* TASK DIRECTIONS *
Edit the data starting with the line with "This screenshot has width=539, height=309." and going on through the line with "Select the Фильтр tab in calibration menu": write those lines out again with "Statistics" changed to "Summary" and everything else kept the same. Leave the pictures out.

===== STORED DATA =====

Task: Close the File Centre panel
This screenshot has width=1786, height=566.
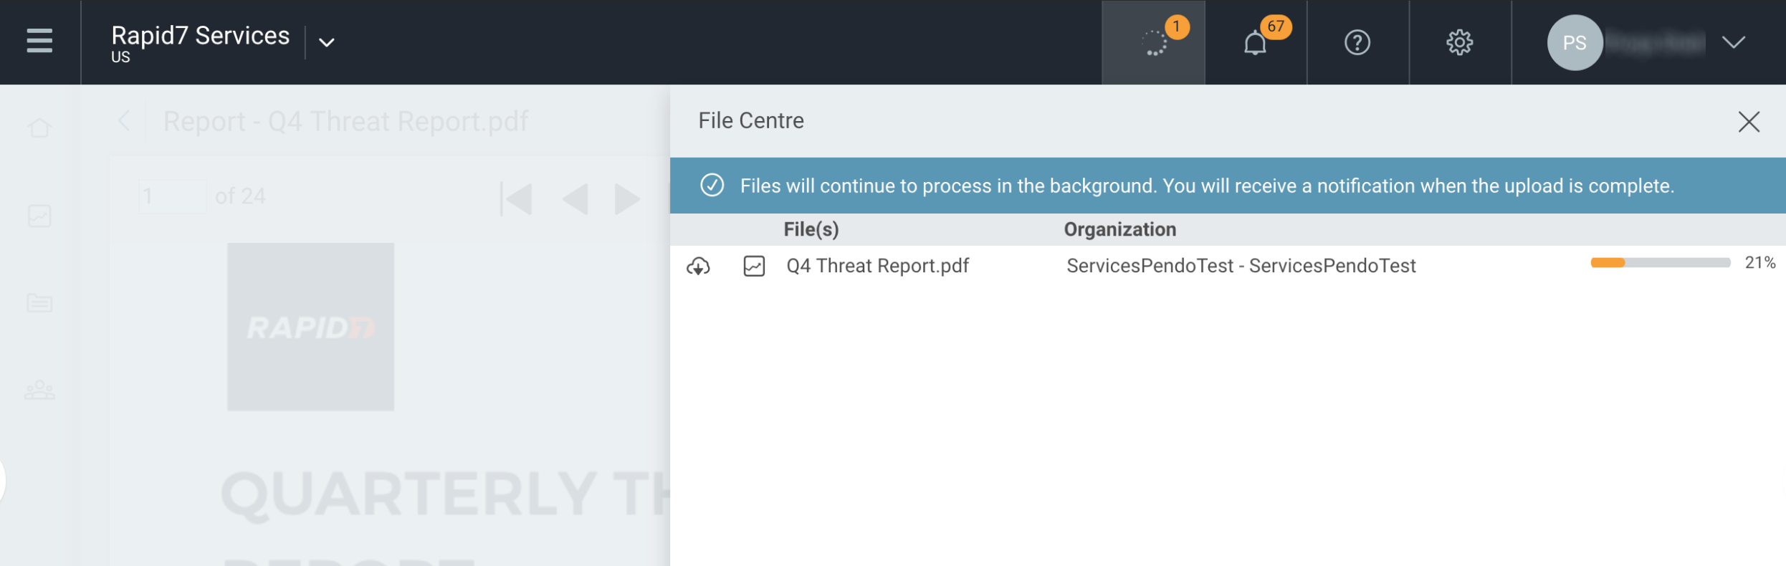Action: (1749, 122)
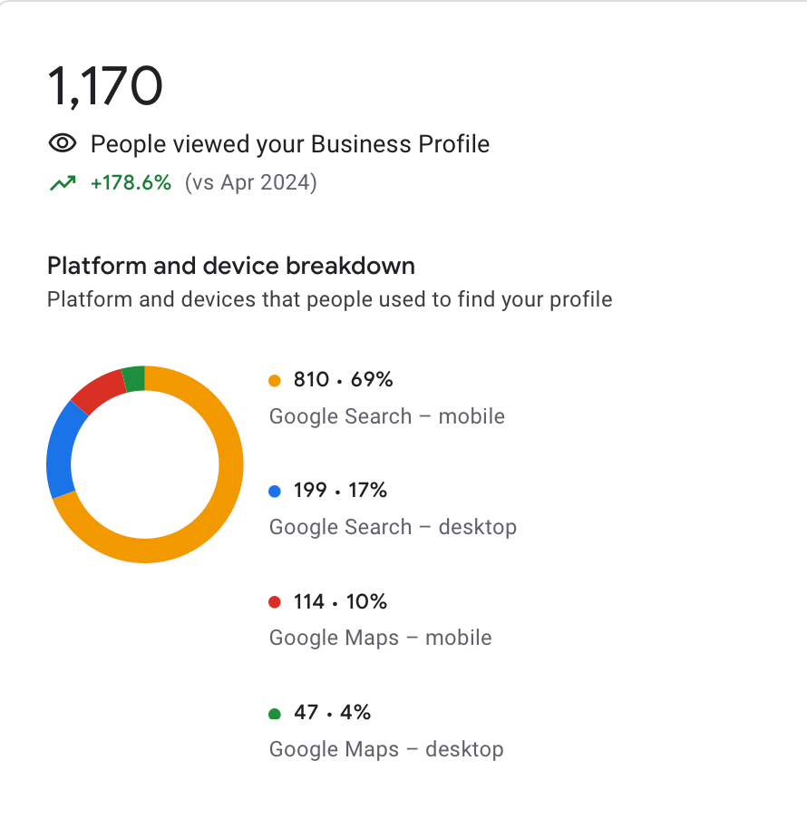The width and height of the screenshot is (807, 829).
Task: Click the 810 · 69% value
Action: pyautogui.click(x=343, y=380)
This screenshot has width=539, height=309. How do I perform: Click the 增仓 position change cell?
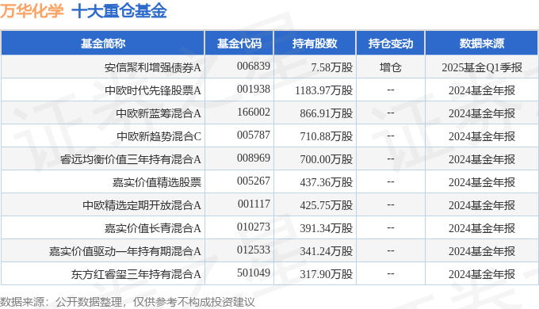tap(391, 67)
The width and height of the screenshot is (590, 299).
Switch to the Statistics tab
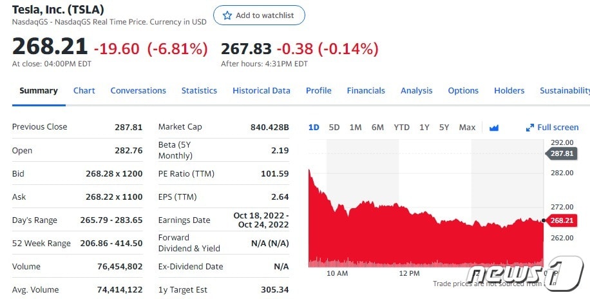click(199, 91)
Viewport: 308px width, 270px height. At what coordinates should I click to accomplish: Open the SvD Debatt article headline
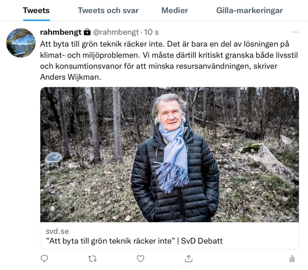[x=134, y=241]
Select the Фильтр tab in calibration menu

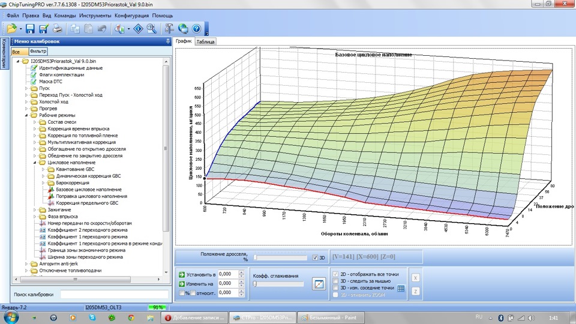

=====
===== STORED DATA =====

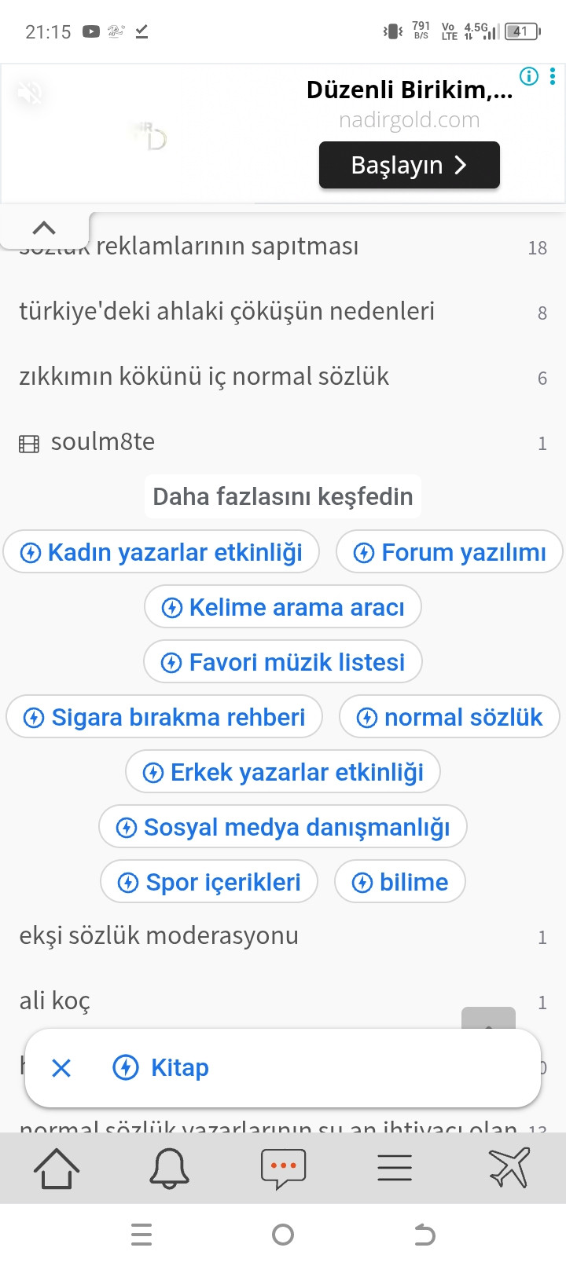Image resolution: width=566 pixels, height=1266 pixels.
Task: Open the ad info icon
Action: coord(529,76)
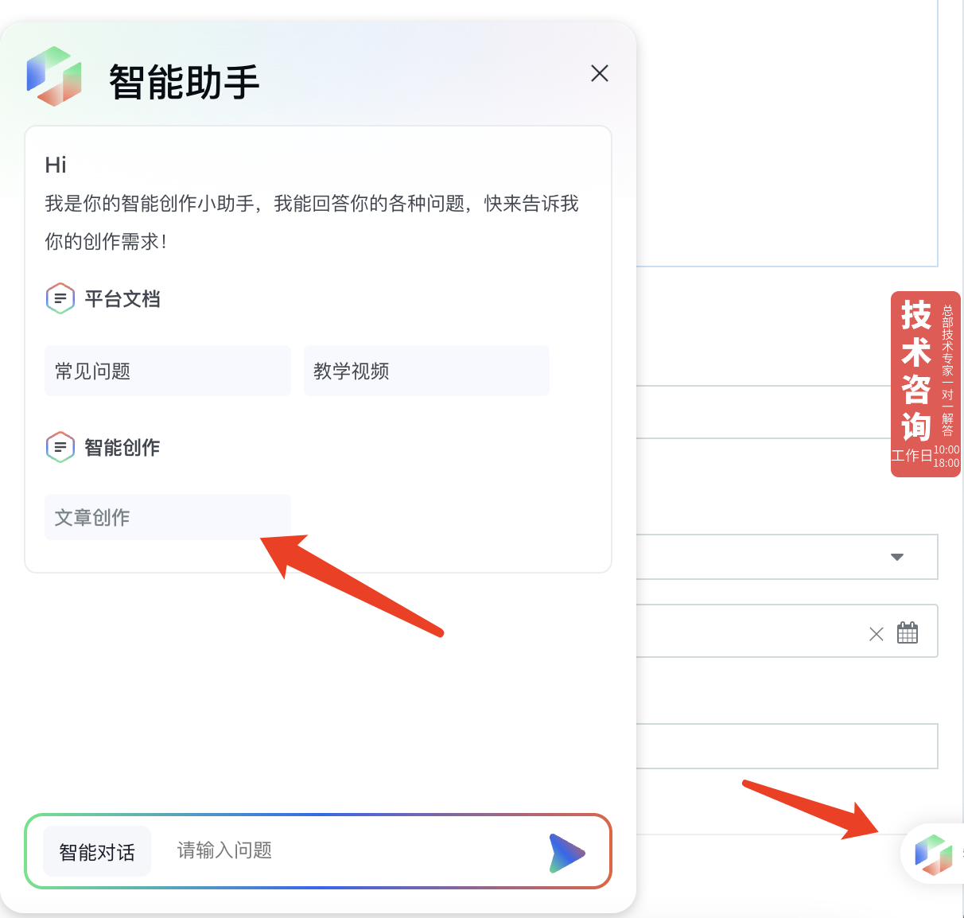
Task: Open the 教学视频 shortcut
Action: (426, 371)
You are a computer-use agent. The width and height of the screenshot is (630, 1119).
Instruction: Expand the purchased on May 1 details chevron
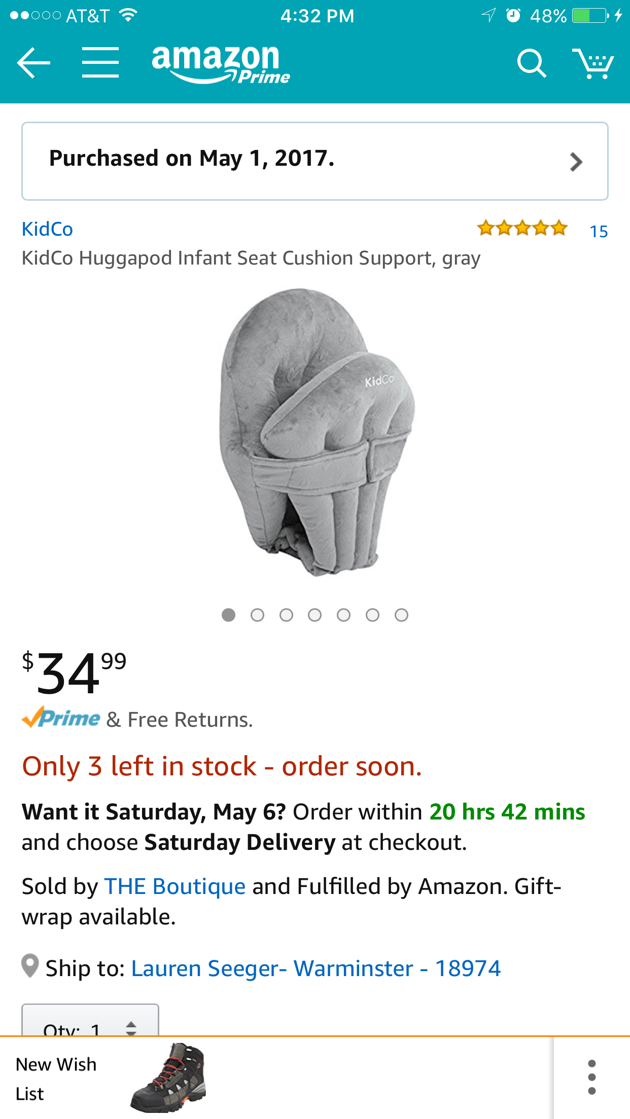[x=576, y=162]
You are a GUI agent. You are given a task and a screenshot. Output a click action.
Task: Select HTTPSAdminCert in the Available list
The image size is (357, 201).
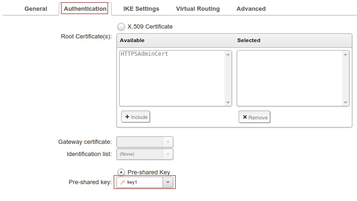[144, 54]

=====
===== STORED DATA =====

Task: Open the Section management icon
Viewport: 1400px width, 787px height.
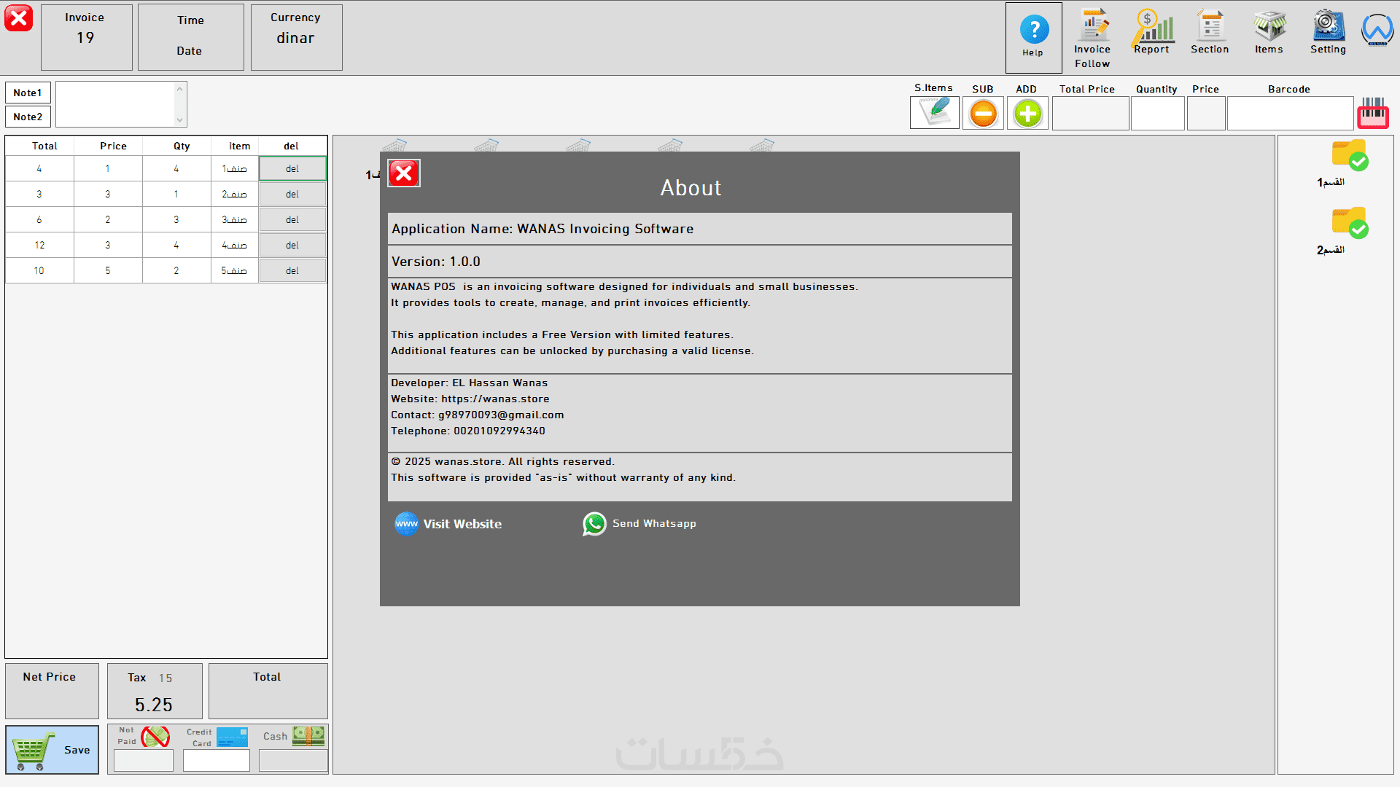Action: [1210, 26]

=====

* EXERCISE RESPONSE *
This screenshot has width=539, height=309. How do I perform: Click the 增仓 position change cell?
tap(391, 67)
The width and height of the screenshot is (590, 299).
Switch to the Summary tab
click(199, 91)
Viewport: 308px width, 270px height. At what coordinates should I click to accomplish: Open the SvD Debatt article headline
[x=134, y=241]
Select the Фильтр tab in calibration menu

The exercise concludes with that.